### Exercise inputs
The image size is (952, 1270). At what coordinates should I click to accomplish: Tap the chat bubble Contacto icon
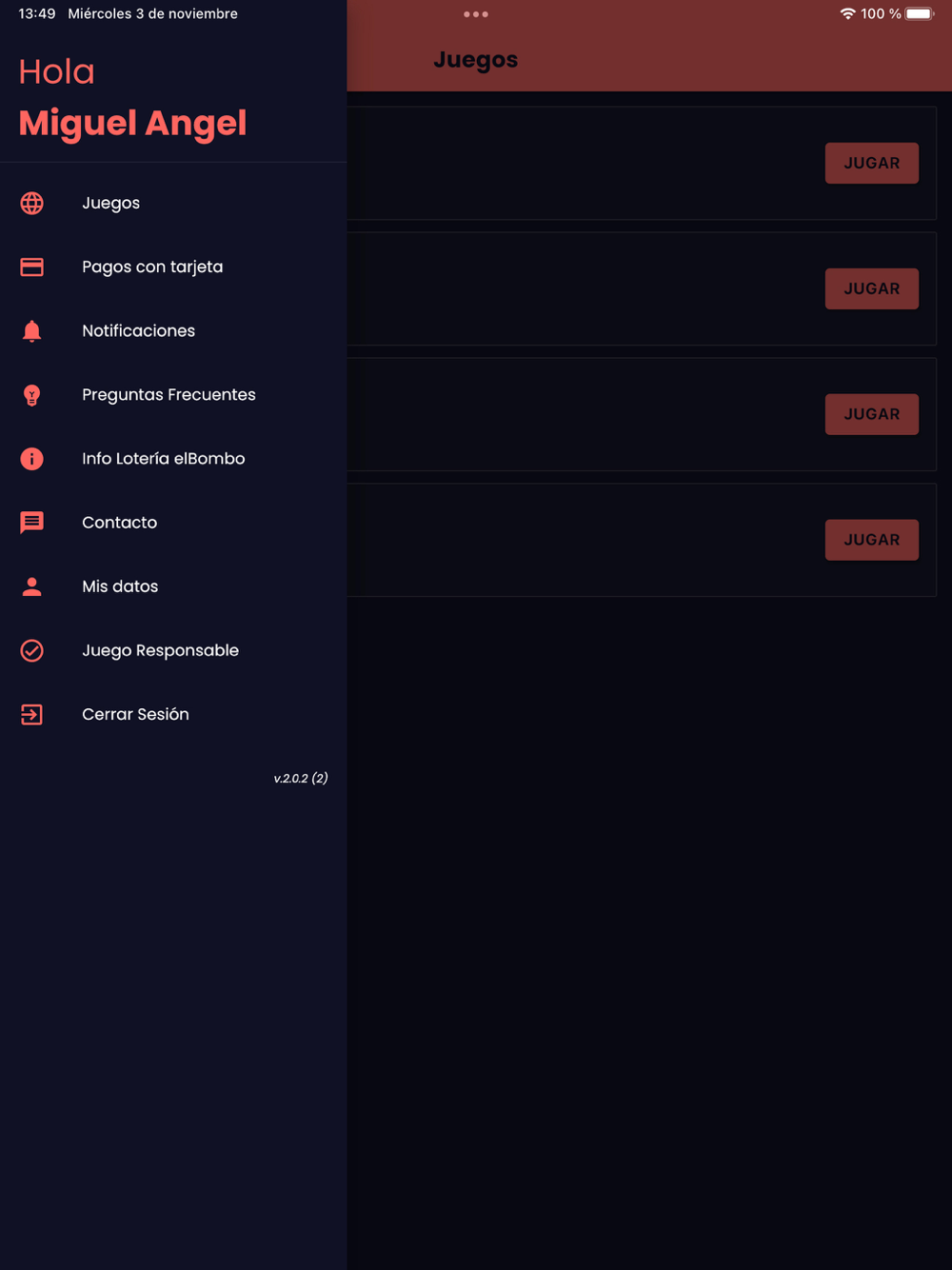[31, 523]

--

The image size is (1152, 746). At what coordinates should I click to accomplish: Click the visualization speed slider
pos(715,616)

==

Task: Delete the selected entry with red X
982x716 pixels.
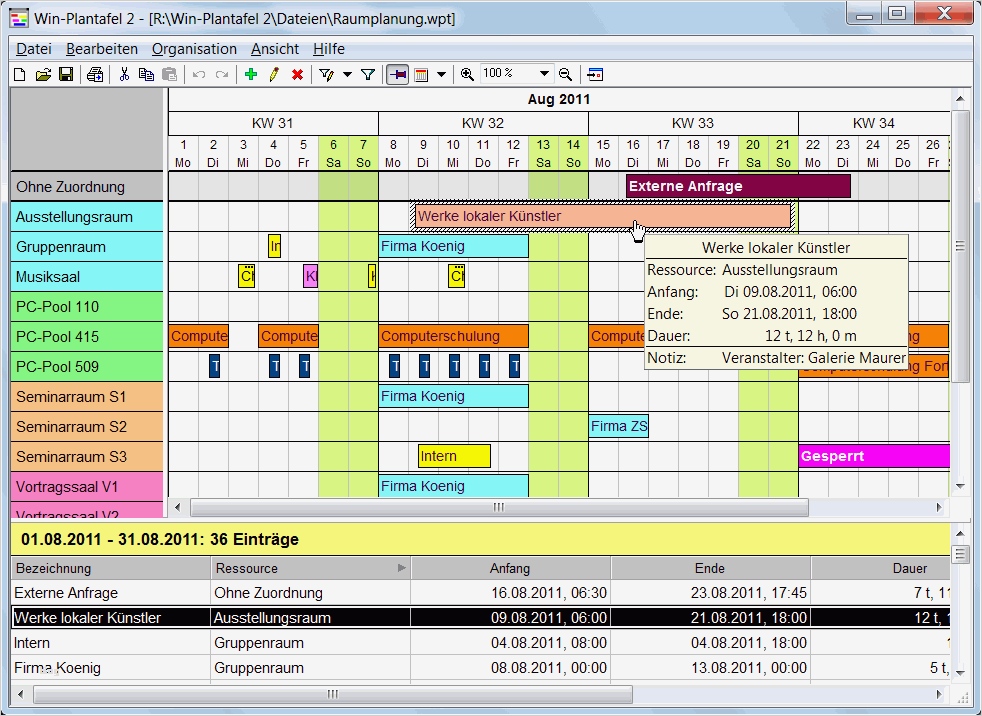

### Prompt
Reproduce verbatim only the segment of the listing bounded by the line containing "Task: Delete the selected entry with red X" and the line containing "982x716 pixels.", with both boundary lines included.

### Solution to this exercise
Task: Delete the selected entry with red X
982x716 pixels.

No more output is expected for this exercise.